Happy Monday, everyone. I hope you all had a lovely weekend.
Today, I have some big news to share. I can hardly even believe it myself, but my husband and I will be leaving Wyoming to move back to Pittsburgh, PA, in a few short months.
My insides feel twisty-turny even as I type this. I have always known that Wyoming was not the last stop on our journey, but I really never thought we'd leave so soon. It has been four years and counting. The first two years were hard. I missed my family and my friends, and I missed green trees and sushi and I missed my job. But then we found a house - not just any house - my dream house. And I fell in love with my small little town, and began to thrive as a photographer on my own. I began to appreciate the mountains, and the vast open spaces, and the laid back Western lifestyle.
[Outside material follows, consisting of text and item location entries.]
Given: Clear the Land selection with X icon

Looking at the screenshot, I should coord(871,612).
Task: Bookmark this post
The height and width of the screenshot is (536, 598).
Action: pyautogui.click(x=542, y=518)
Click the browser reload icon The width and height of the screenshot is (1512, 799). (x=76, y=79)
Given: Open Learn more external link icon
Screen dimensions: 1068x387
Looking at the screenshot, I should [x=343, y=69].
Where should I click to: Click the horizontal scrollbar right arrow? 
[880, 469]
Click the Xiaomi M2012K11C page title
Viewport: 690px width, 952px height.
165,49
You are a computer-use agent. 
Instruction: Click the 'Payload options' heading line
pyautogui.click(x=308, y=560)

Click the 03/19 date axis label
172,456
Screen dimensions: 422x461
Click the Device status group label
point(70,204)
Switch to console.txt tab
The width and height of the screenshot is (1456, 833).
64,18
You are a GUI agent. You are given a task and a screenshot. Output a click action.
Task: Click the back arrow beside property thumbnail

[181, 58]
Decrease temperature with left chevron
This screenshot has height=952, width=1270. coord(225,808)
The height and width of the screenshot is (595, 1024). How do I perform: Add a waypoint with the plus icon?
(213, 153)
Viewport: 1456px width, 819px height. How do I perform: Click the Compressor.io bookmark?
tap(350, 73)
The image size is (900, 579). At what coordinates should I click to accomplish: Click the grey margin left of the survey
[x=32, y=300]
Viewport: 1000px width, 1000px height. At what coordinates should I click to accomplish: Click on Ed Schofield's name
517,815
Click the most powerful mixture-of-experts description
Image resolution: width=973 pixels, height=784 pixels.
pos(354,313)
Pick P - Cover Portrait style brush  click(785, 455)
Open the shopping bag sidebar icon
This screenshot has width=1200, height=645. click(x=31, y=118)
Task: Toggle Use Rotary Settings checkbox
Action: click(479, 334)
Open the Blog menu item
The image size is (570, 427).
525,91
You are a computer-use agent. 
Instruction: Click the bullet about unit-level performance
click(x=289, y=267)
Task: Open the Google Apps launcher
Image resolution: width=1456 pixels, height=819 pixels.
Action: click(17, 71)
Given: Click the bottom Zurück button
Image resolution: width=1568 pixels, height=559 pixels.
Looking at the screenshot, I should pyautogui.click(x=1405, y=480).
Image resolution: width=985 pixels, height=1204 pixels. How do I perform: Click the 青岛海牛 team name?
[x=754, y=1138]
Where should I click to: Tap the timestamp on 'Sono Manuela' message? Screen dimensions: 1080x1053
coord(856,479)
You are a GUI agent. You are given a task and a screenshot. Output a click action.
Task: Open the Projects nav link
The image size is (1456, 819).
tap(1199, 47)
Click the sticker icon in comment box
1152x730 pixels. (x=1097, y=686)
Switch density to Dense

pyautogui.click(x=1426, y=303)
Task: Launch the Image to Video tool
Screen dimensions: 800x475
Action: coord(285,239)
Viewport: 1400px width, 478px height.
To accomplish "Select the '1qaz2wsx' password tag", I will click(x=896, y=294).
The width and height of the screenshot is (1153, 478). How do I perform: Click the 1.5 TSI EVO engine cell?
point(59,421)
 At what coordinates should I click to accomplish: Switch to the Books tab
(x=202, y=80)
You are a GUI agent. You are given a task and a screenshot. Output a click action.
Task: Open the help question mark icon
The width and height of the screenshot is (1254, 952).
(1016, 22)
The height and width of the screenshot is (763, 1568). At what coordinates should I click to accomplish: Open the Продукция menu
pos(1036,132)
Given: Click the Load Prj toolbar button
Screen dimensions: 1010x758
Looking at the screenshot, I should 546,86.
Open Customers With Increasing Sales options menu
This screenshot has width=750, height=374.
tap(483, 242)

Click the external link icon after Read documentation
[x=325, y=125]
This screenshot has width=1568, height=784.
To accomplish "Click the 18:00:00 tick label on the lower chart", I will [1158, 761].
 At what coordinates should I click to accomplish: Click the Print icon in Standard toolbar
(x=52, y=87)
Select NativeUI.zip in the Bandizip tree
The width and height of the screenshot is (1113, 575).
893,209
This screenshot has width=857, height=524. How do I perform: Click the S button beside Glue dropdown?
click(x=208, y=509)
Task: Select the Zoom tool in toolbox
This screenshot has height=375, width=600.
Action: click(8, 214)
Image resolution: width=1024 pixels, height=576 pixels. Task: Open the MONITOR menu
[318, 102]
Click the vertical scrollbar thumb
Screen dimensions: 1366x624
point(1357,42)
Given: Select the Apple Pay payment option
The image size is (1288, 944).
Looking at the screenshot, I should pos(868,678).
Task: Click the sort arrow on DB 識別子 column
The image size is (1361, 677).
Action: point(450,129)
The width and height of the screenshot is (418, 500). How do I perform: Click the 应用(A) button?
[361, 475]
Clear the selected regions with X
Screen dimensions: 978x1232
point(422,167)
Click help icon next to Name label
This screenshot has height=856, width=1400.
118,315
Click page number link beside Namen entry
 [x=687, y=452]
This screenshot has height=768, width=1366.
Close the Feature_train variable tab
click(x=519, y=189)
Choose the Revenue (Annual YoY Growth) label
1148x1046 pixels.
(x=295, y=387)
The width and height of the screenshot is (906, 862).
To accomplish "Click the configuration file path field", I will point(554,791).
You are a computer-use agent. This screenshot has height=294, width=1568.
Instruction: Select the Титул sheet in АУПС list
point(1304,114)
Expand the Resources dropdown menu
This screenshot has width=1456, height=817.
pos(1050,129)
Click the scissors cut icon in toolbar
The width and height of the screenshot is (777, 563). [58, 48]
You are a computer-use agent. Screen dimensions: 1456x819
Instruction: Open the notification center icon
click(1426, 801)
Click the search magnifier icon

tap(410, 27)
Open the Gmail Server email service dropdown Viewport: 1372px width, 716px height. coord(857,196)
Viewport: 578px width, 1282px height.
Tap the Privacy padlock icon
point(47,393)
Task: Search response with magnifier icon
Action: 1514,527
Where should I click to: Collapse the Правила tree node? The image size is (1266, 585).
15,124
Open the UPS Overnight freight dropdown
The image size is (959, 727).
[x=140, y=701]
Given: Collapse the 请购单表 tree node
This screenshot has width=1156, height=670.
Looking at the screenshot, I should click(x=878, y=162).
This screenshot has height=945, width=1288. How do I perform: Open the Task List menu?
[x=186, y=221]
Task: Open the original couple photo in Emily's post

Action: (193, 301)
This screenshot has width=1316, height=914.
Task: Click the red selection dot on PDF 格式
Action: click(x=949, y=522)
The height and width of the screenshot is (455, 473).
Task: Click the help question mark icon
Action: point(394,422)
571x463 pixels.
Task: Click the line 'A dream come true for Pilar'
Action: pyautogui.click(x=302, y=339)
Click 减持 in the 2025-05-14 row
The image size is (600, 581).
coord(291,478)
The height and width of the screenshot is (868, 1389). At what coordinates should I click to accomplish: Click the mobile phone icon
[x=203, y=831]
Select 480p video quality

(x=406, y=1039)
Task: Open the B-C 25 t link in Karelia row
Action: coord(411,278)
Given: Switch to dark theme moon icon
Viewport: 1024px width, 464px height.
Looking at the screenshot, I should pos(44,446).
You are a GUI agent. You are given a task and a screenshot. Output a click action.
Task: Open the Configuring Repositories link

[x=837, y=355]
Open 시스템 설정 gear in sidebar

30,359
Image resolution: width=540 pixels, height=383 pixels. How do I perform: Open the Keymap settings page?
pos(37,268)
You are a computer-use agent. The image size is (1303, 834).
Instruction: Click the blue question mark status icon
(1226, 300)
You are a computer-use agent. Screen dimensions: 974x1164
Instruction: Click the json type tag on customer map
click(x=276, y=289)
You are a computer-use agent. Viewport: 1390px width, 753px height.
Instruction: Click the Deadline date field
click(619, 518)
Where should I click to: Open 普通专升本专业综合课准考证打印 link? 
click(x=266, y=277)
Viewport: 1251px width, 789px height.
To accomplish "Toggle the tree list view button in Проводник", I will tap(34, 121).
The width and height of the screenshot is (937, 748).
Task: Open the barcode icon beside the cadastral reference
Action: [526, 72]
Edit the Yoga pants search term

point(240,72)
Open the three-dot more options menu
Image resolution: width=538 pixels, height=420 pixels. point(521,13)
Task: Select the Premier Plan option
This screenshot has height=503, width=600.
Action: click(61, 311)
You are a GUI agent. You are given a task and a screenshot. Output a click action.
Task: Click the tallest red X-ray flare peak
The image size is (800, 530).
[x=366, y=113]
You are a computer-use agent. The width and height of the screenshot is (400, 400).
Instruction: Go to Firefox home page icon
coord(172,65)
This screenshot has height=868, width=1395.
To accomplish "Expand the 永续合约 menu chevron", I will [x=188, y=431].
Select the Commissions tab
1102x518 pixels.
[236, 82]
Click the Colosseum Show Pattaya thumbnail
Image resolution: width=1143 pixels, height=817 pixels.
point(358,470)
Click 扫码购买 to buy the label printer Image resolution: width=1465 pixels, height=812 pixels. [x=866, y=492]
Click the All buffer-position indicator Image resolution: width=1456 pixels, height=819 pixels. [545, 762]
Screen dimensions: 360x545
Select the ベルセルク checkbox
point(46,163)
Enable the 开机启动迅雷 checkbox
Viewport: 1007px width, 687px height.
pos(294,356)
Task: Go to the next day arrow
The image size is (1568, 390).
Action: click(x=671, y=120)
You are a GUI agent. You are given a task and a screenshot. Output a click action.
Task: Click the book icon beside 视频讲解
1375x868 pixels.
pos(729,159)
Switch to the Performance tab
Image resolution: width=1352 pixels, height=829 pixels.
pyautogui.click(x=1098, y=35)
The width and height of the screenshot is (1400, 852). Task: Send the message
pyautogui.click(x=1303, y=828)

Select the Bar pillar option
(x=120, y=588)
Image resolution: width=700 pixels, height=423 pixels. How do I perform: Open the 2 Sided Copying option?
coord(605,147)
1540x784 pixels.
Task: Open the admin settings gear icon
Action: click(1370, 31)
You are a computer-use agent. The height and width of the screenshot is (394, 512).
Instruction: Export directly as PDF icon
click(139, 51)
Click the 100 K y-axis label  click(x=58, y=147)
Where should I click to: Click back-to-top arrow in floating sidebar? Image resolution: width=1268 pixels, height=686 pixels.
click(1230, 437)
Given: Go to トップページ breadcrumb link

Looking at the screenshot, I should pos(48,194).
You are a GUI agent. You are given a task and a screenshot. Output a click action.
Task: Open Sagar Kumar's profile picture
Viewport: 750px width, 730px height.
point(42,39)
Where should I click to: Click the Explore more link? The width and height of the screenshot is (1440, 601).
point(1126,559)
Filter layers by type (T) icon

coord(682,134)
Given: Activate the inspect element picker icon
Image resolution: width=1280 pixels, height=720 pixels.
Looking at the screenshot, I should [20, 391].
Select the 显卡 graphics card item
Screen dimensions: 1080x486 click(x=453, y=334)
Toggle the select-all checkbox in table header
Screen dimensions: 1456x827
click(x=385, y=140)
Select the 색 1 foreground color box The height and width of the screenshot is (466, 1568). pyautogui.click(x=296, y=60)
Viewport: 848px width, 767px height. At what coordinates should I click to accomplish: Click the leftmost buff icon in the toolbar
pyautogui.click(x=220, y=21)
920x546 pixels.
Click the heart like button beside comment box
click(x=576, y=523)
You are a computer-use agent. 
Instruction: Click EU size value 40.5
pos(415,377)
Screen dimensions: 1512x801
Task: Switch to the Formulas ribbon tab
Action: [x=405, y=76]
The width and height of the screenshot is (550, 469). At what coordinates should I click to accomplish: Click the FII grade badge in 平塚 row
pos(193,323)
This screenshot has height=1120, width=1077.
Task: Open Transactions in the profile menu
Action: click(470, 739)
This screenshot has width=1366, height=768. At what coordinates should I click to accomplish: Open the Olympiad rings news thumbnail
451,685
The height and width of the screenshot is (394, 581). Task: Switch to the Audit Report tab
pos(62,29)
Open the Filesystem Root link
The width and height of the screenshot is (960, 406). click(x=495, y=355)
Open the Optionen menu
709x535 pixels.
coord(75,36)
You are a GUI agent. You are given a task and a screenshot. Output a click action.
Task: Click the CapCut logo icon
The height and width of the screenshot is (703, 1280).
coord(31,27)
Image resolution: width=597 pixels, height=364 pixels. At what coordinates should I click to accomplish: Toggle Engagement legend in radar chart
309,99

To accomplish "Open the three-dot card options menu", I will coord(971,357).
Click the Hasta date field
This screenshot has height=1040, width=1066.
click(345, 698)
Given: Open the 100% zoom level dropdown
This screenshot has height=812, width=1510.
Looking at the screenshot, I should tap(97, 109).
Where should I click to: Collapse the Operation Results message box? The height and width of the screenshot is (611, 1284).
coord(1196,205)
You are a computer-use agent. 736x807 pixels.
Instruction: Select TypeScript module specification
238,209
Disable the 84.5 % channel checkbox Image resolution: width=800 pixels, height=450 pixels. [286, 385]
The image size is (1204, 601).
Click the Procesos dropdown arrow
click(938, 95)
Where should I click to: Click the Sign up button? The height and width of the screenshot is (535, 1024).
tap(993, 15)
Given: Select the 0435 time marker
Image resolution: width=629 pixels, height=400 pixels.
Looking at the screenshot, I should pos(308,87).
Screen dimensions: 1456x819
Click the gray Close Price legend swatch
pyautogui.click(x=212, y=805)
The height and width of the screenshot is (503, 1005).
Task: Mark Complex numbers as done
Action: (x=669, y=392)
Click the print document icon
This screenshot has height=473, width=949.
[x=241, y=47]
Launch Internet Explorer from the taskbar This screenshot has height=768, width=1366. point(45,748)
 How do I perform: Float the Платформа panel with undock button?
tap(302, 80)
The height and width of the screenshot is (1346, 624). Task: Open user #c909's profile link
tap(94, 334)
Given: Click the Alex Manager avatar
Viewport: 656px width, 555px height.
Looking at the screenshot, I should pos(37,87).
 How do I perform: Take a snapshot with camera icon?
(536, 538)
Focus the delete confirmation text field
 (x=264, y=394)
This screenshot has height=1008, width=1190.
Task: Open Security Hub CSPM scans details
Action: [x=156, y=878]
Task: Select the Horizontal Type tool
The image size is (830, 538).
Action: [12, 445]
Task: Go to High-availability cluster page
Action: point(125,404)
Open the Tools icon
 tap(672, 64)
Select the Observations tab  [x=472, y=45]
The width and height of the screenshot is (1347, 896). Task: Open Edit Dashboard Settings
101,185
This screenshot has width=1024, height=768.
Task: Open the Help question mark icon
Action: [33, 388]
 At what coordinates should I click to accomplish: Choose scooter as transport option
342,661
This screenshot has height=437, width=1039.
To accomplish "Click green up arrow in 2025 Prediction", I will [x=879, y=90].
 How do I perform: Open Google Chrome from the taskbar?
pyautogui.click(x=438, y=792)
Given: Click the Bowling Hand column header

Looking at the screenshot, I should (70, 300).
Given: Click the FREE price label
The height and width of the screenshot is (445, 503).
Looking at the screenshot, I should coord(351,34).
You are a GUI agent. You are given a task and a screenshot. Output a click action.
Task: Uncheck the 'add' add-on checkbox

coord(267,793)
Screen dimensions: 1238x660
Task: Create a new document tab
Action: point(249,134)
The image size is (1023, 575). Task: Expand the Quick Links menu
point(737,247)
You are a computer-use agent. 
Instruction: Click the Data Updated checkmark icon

I didn't adopt it all, but I found a comfortable place to be myself in Wyoming, and I found happiness.
But there are two people in every relationship, and when I found out that my husband was growing unhappy at his work, we both knew a change was in the air. He supports me as I work for myself and do what I need to do - photography - to satisfy my soul. So as much as I do love it here in Wyoming, there was but one solution - to go where my husband can be happy every day and satisfy his soul through work. A wonderful opportunity will take us back to Pittsburgh, where he can do the work he loves, testing and user interface for robotics, without the relentless stress that management brings. I know that may sound backwards to some, since a lot of people work toward management as a goal, but in this household, we work toward happiness and satisfaction.
It will be a few months before we move, though already the to-do list is growing long and I am already aware of experiencing things for the last time out here. Time is short, but I am going to make the most of it.